Will Burns, an advertising veteran and current CEO of Ideasicle.com.
April 26, 2019

You don’t typically think a print ad can be audible. But Coca-Cola recently launched a print/outdoor campaign in Europe that, despite trying your best, you’ll very likely hear. Not all brands could get away with an idea like this, but Coke can, and did. Here’s why.

First, the ads, then I’ll break down why I think it works. If you click on the images [in the original story], the image and the “sound” will enlarge.

Only works with high familiarity.

An idea like this couldn’t work with a new brand. A new brand doesn’t have the conscious and unconscious familiarity and affinity locked up in our collective mental vaults. But Coke does. We’ve all enjoyed a Coke at some point, right? We’ve all experienced the advertising, the red and white branding, the script logo, the packaging, the bottle caps, the wavy-shaped bottles, the brown color of the liquid, the bubbles, the lip-smacking refreshing taste of a giant swig. And along the way we’ve all experienced the corresponding sounds of the “Coke experience.”

In fact, I’m hankering for a Coke right now after writing that last sentence.

But only after this kind of visceral familiarity with the “Coke experience” can we be teased in the way this campaign is teasing us. Only after lifetimes of experience with this brand and this brand’s product can we be triggered merely by the suggestion of a sound. Not a real sound, but the suggestion of a sound.

These ads are like ghost triggers. The sounds only exist in our minds. They are audible apparitions, yet we swear they exist.

Actual sounds aren’t as loud.

Now, Coke could have chosen to create videos or TV spots where the hero was the actual iconic sounds of the “Coke experience.” A sound designer would have a field day with a bottle cap being opened or the “pshht” of a can being opened or the sound of a zillion bubbles expiring wildly atop the meniscus of a freshly poured Coke.

But they didn’t. They wisely tapped into our intimate familiarity and affinity with the brand/product forcing us to create our own “sounds” straight from our own mental vaults. And you know what? They sound far more delicious and refreshing than anything a sound designer could muster.

Even the ads themselves challenge us to “not” hear these iconic sounds. And of course, given the powers of reverse psychology, we can’t “not” hear them. The dots left open to the reader are immediately and uncontrollably connected in our minds. Which not only makes the mental sounds richer, but reminds us of, and cements, our familiarity and affinity with the Coke brand. But that’s not the most important effect.

These imaginary auditory triggers make us want…the real thing.
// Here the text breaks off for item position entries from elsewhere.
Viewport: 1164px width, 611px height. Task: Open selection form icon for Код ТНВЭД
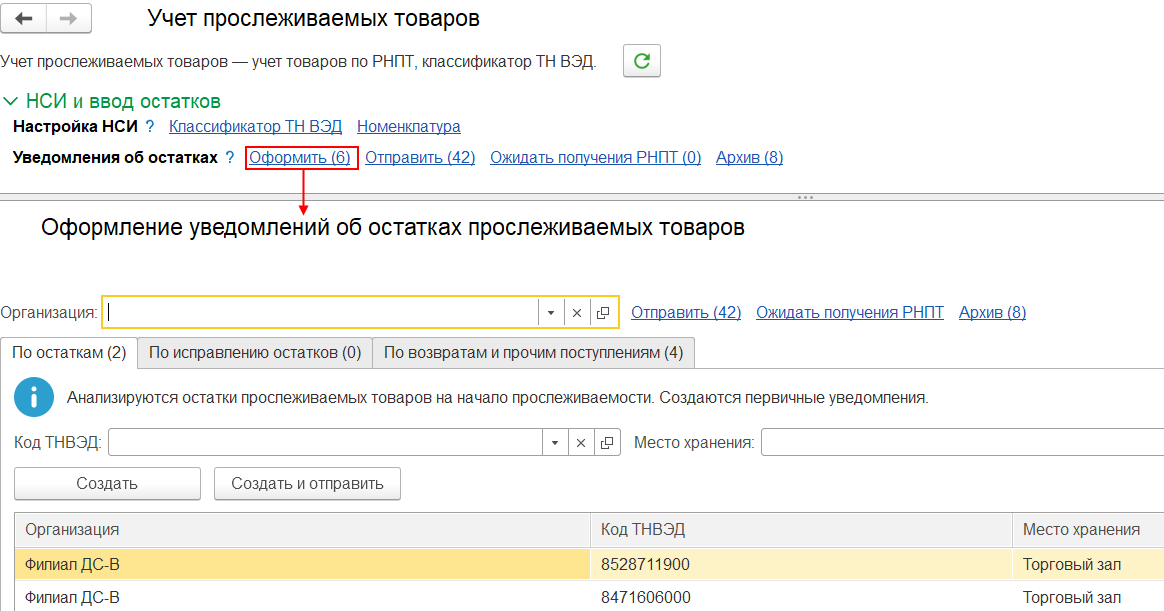point(607,443)
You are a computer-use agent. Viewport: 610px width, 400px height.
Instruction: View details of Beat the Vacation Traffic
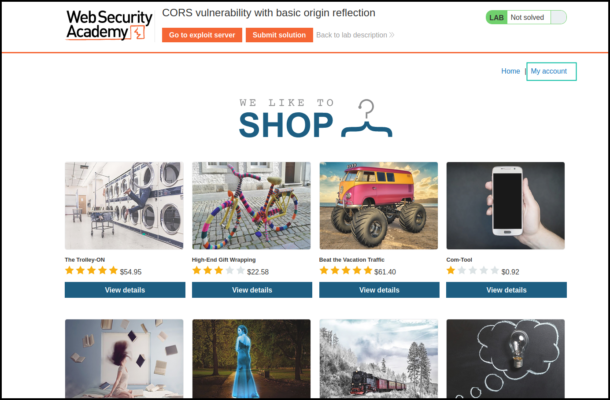379,290
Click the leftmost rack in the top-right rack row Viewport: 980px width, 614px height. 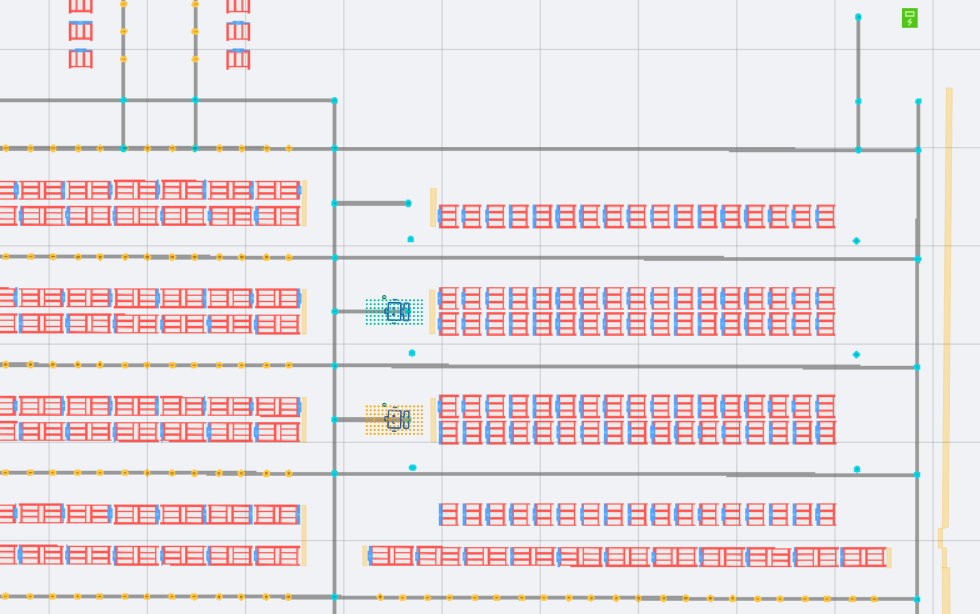(x=447, y=216)
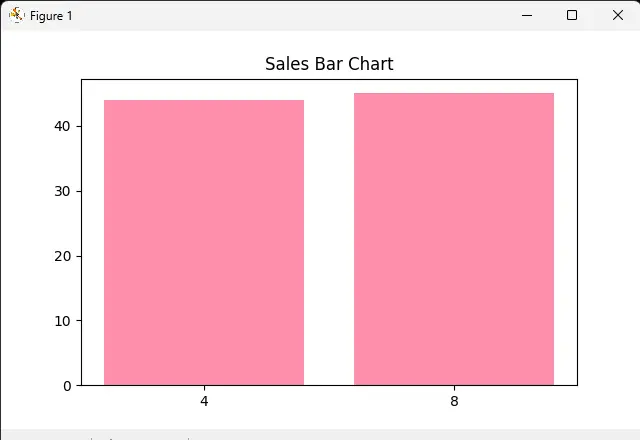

Will Burns is CEO/Creative Director of virtual idea-generation firm, Ideasicle. I am also a Brand Consultant. If your brand isn’t speaking to you, you might want to speak to me. T: @WillOBurns.


Comments

2 responses to “‘Listen’ to these new print ads from Coca-Cola”


  1. Kelsey Gallagher

    I think this is an amazing and highly-effective advertising campaign by Coca-Cola. Even though it is a print-ad, meaning it employs only still imagery and no audio or video, I immediately heard and envisioned the extremely familiar sound of opening a bottle of Coke. From the perspective of telepresence, this advertisement manages to draw on your sensorial memory of opening a Coke to create that experience that is not occurring physically. You may not have a Coke in hand, but given your high familiarity of the product, you are able to simulate and participate in that same experience of enjoying a Coke when the product is not even present in your environment. This integration of advertising and telepresence is genius!

  2. Cynthia Sardar

    Now listen to these print ads quite interesting, the presence illusion using still images is giving us an excellent illustration with hearing it we could feel the sound. These are ghost triggers definitely because they are giving us a sense of having listened to it while only by watching it. The food and presence have got to evoke the excellent quality of wanting the product just by showing it. They are doing both things in one place.